The general dwell curves are both calculated after the anchor values are known, and although the general limited dwell curve should ideally contain the exact anchor limited dwell value, due to how the dwell states are ordered they can shift slightly.
The current algorithm conveniently separates the calculation of both anchor values from the calculation of the final dwell curves, which matches the basic dwell balancing algorithm as it was originally presented, and helps separate the concepts, however we only need to start with an initial offset dwell guess and then directly calculate the general dwell curves. This will be considered as an enhancement in the future, however this step takes very little time and does not negatively impact the results so it will stay for now.
[62]:
anchor_dwell_data
[62]:
Anchor Limited Pitch | Calculated Anchor Limited Time | Anchor Offset Pitch | Originally Assumed Available Offset Time | Final Available Dwell Time | |
---|---|---|---|---|---|
ACA | 90 | 21209.654645 | 160 | 17371.675441 | 17371.675441 |
ACIS FP | 170 | 17954.144825 | 60 | 16576.192900 | 16576.192900 |
MUPS2A | 60 | 16572.032038 | 160 | 17371.675441 | 17371.675441 |
The plot below represents the dwell limits and associated cooling times for the following conditions:
Date: 2022:001:00:00:00
Roll: 0.0 Degrees
ACIS Chips: 4
ACA Limit: -6.5 C
ACIS FP Limit: -112.0 C
MUPS 2A Limit: 210.0F
Please note the following features:
The limited data are shown using solid lines and the associated offset data are shown using dashed lines.
The composite maximum dwell times can be determined by finding the minimum dwell limit value for each pitch.
Each model has offset time (dashed line) within/underneath the available limited time (solid line) for at least one pitch value.
[63]:
plot_data = generate_limited_offset_results_plot_data(
final_limited_results, final_offset_results
)
plot_object = generate_limited_offset_results_timbre_plot(
plot_data, "Final Timbre Dwell Durations", y_max=200000
)
pio.show(plot_object)
Automated calculation using built-in method¶
The data required to produce a composite maximum dwell limit with associated offset times can be produced using the built-in method rather than stepwise as above. Simply defining a timbre_object
as an instance of the Composite
class with the required input information will yield this information.
The
max_dwell
is the initial guess for the available anchor offset time, and does not cap the final required offset time curve.The pitch step defines the resolution of the final dwell curves. This pitch step must result in a set of pitch values that includes the anchor points (currently 45, 60, 90, 160, 170, 175) so either 1 or 5 degrees is usually chosen.

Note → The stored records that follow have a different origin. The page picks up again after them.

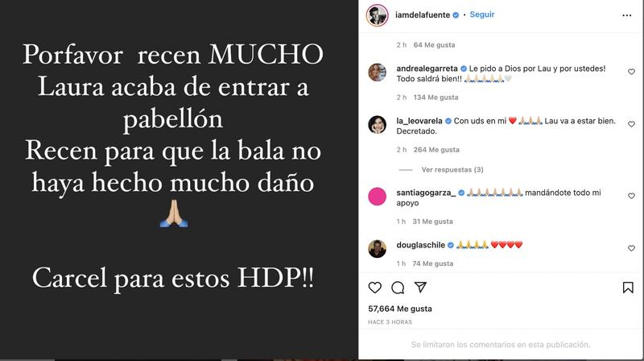View the 264 Me gusta comment likes
644x361 pixels.
(x=436, y=150)

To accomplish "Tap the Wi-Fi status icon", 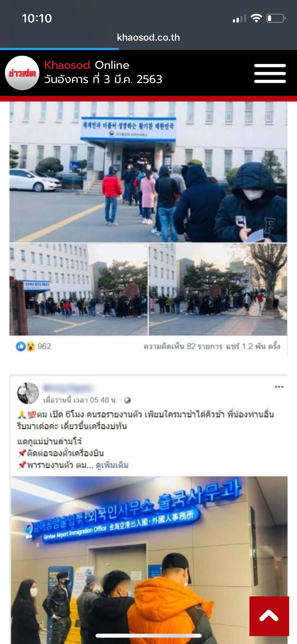I will [256, 18].
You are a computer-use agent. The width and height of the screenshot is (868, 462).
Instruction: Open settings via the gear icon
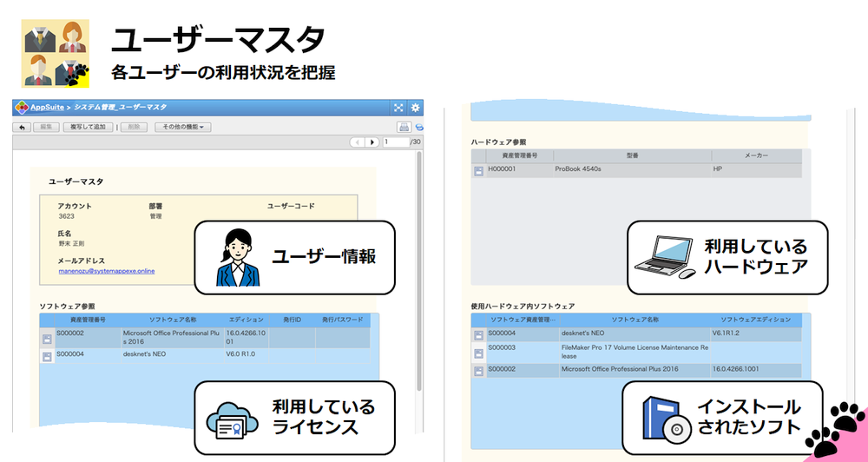coord(415,108)
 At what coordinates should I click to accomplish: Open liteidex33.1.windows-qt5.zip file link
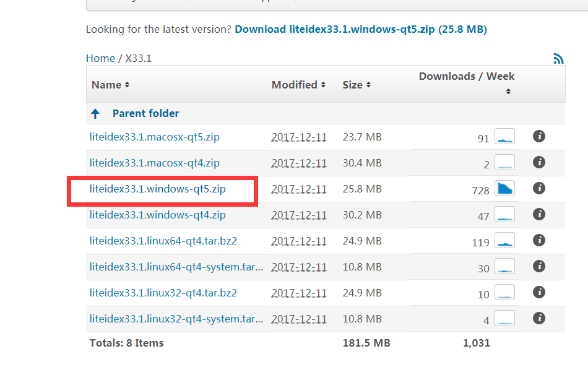157,189
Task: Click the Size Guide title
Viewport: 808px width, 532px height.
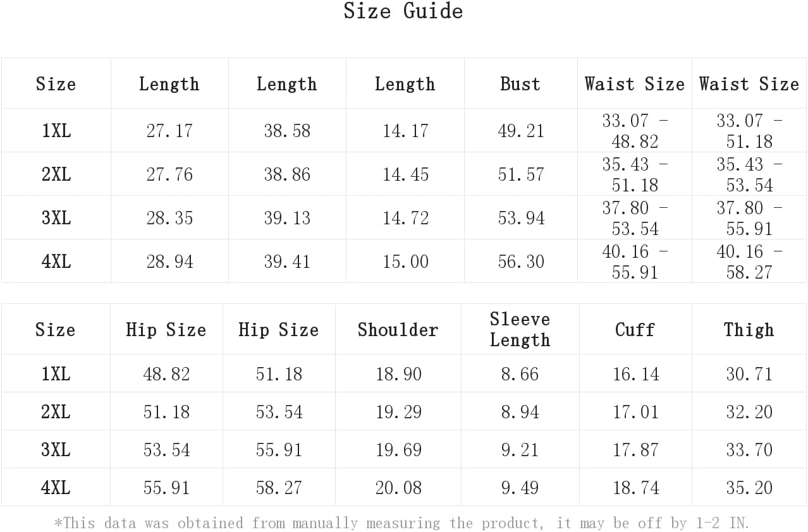Action: tap(403, 11)
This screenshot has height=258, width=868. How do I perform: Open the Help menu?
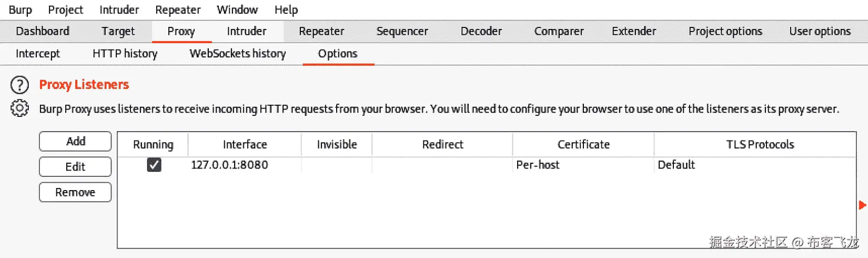[x=286, y=9]
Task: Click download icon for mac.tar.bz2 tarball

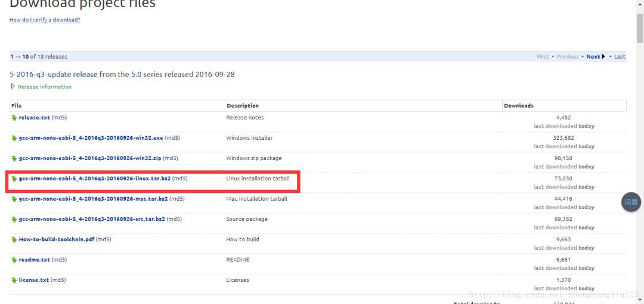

As indicated before, the results cacluated are only valid for the input conditions supplied. If one wants to estimate the range of available dwell times for different conditions, each condition would need to be run separately.
[64]:
limits = {
"fptemp_11": -112.0,
"1dpamzt": 37.5,
"1deamzt": 37.5,
"1pdeaat": 52.5,
"aacccdpt": -6.5,
"4rt700t": f_to_c(100.0),
"pftank2t": f_to_c(110.0),
"pm1thv2t": f_to_c(210.0),
"pm2thv1t": f_to_c(210.0),
"pline03t": f_to_c(50.0),
"pline04t": f_to_c(50.0),
}
date = "2022:001:00:00:00"
chips = 4
roll = 0
timbre_object = Composite(date, chips, roll, limits, max_dwell=200000, pitch_step=5)
------------------------------------------------------------------------------------------------------------------------
Map Dwell Capability
------------------------------------------------------------------------------------------------------------------------
----------------------------------------
Start of Iteration:
1pdeaat is not limited at a pitch of 45 degrees near 2022:001:00:00:00.000, with the following constant conditions:
{'roll': 0, 'fep_count': 4, 'ccd_count': 4, 'clocking': True, 'vid_board': True, 'sim_z': 100000, 'dh_heater': False}.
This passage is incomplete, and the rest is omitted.